# Items in a dataset
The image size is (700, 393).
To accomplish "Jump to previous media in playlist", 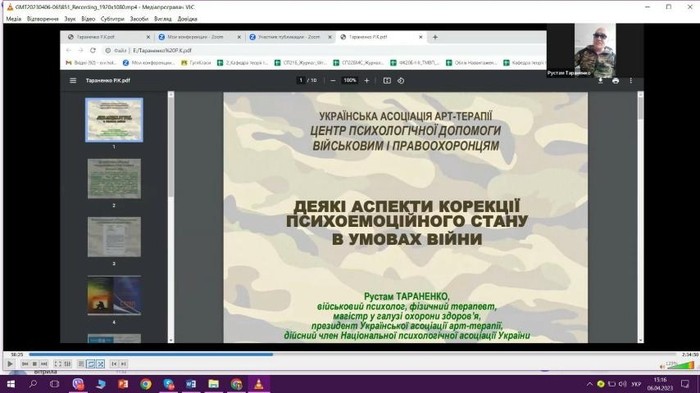I will pos(25,364).
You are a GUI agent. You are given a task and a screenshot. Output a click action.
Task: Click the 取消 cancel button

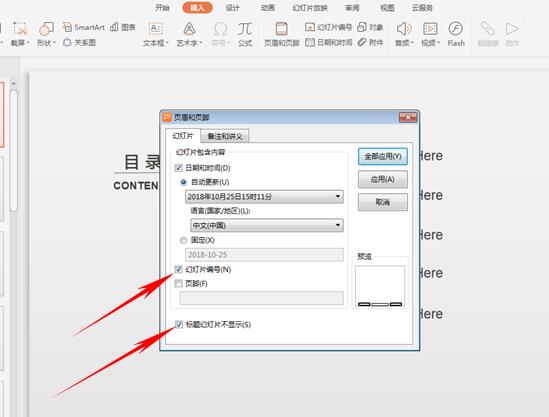pyautogui.click(x=383, y=202)
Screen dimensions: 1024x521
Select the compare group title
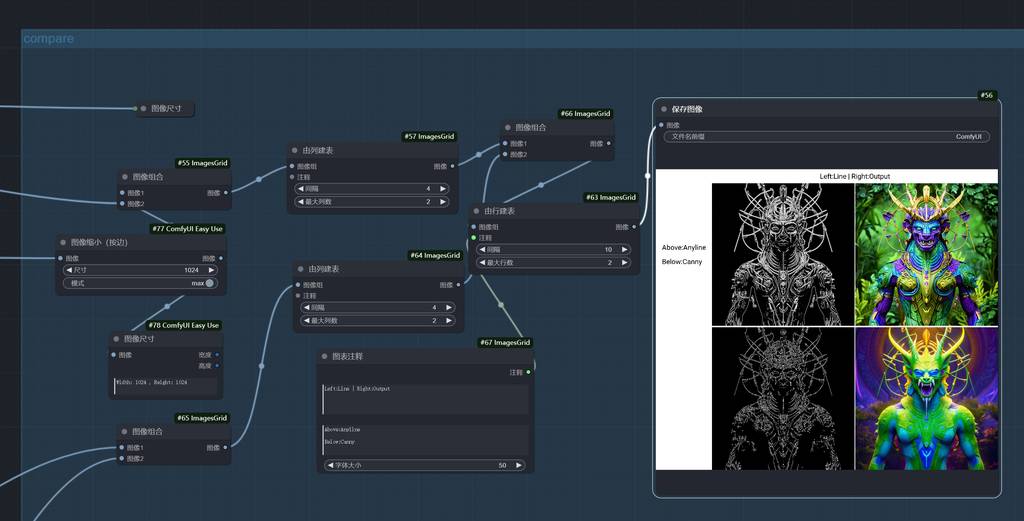pyautogui.click(x=48, y=39)
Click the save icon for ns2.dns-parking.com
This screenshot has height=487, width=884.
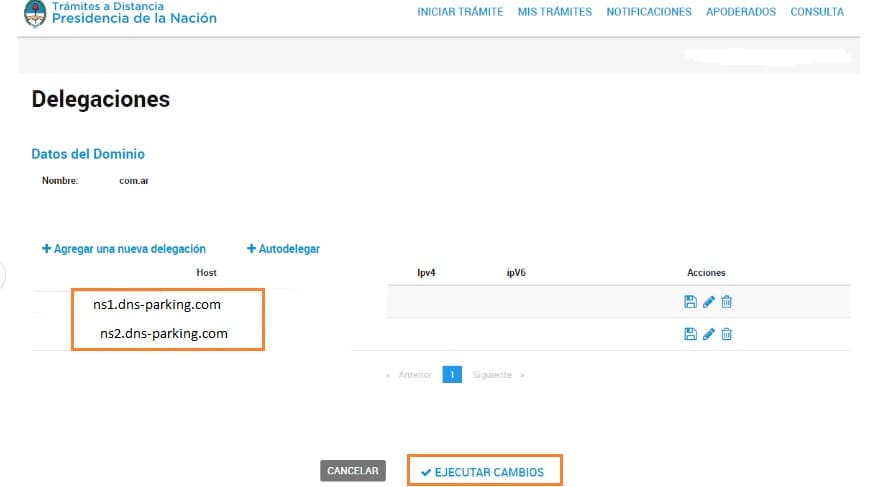coord(690,334)
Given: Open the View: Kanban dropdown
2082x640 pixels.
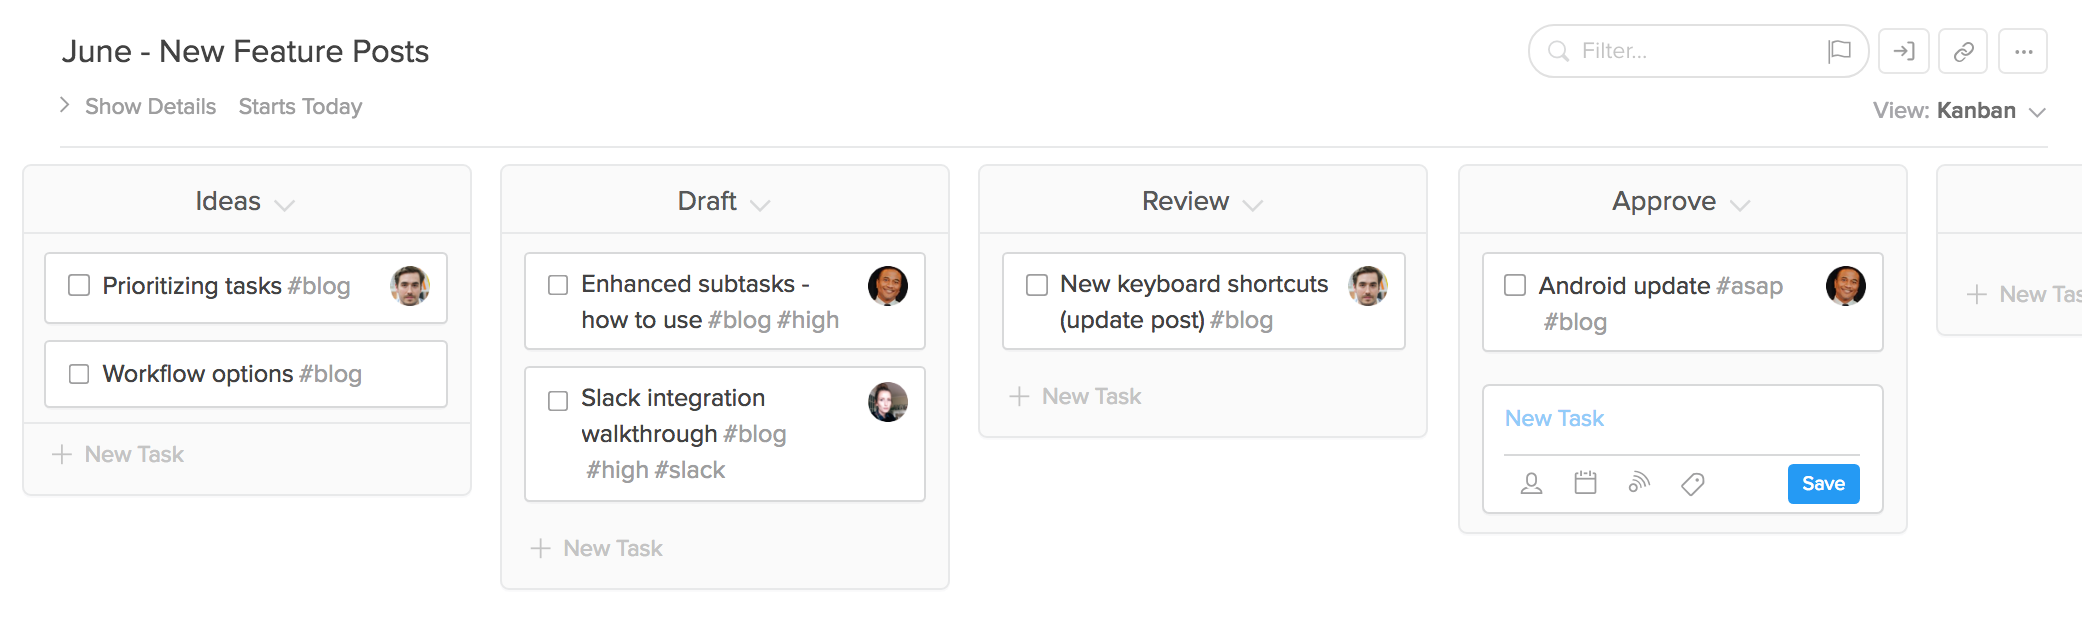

# Task prompt
Copy the lines of the entries from the one containing "You are a GUI" through the end of the entries, both included, and leave the pictures out of your copy.

# Correct output
You are a GUI agent. You are given a task and a screenshot. Output a click action.
Task: Click the 取消 cancel button

pyautogui.click(x=383, y=202)
Screen dimensions: 1024x521
Select the compare group title
pyautogui.click(x=48, y=39)
Click the save icon for ns2.dns-parking.com
This screenshot has height=487, width=884.
coord(690,334)
Given: Open the View: Kanban dropdown
2082x640 pixels.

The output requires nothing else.